Lanny R. Zatzkis
Admitted: 1967, Louisiana and U.S. District Court, Eastern, Middle Districts of Louisiana; 1968, Texas; 1969, U.S. Court of Appeals, Fifth Circuit; 1971, U.S. Tax Court; 1989, Colorado; 1997, U.S. District Court, Western District of Louisiana
Law School: Tulane University of Louisiana, LL.B., 1967; Southern Methodist University, LL.M., in Tax Law, 1972
College: Tulane University of Louisiana, B.A., 1966
Member: Louisiana State and American Bar Associations; State Bar of Texas; State Bar of Colorado; Louisiana Trial Lawyers Association; American Trial Lawyers Association
Fraternity: Phi Delta Phi.
Born: Houma, Louisiana, October 22, 1942
I often tell people that I have been fortunate in practicing law in that every day is different in our practice. This constant change has given me the opportunity to learn new areas of the law and more importantly, to learn how things in the real world work.

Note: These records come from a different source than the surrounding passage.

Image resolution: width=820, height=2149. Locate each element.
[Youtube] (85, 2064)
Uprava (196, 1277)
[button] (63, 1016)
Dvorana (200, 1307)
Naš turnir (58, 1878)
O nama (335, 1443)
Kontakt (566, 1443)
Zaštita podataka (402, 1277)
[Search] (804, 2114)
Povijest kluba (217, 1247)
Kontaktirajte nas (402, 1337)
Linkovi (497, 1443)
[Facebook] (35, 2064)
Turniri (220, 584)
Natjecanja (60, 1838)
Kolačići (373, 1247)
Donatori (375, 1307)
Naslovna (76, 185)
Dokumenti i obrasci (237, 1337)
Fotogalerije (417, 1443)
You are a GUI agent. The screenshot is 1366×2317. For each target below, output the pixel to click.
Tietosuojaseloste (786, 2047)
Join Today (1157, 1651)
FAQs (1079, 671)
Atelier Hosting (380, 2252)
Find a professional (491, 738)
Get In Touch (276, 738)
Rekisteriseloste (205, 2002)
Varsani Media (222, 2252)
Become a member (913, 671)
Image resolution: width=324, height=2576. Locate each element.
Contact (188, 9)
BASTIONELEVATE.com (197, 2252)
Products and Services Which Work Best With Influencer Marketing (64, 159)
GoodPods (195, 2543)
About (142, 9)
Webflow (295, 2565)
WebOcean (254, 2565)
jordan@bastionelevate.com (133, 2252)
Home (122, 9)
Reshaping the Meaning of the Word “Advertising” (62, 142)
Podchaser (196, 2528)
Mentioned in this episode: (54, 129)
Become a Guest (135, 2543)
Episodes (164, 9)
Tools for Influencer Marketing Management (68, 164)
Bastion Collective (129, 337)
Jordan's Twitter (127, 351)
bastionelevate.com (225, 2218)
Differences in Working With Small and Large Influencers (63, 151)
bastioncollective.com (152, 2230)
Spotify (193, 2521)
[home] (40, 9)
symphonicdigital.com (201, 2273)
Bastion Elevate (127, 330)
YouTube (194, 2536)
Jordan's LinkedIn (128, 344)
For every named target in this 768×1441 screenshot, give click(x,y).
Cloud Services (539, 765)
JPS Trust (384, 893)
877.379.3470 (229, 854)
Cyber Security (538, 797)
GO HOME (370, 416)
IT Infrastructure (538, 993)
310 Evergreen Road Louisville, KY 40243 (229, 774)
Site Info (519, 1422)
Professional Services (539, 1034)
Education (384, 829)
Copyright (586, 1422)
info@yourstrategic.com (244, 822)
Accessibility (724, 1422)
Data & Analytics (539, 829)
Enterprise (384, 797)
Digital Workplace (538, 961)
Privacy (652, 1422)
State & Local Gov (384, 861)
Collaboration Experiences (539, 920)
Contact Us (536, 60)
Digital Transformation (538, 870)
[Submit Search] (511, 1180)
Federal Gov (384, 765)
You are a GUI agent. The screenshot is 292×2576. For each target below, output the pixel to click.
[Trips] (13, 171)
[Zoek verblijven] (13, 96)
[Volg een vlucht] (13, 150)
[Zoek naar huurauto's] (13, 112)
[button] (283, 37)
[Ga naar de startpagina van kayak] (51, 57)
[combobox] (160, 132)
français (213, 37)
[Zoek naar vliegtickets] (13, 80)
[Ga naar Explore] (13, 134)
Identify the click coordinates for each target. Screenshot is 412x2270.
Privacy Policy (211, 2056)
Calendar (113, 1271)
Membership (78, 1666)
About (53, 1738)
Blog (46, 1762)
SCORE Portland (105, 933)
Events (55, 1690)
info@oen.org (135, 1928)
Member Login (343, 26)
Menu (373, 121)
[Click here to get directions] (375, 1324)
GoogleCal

A few years ago we represented a client who had been severely injured as a result of a train accident. In order to acquaint myself with train accident reconstruction, I read an eight hundred page book to learn about the inner workings of trains and their braking systems. We then convinced a federal magistrate to order train traffic on the main train line into New Orleans be stopped for two hours to permit us to film what the engineer had described he had seen the day of the accident. We filmed the actual locomotive, which was brought back to New Orleans. We then rented a motorized cart that ran on the railroad tracks and filmed what the engineer had seen on the day of the accident. We located a computer reconstruction expert in San Francisco who put together a video consisting of what we had filmed, along with aerial photos, TV footage from the accident, and other important information. Shortly after the attorney for the defendant learned that we could use the video in opening argument, the case was settled.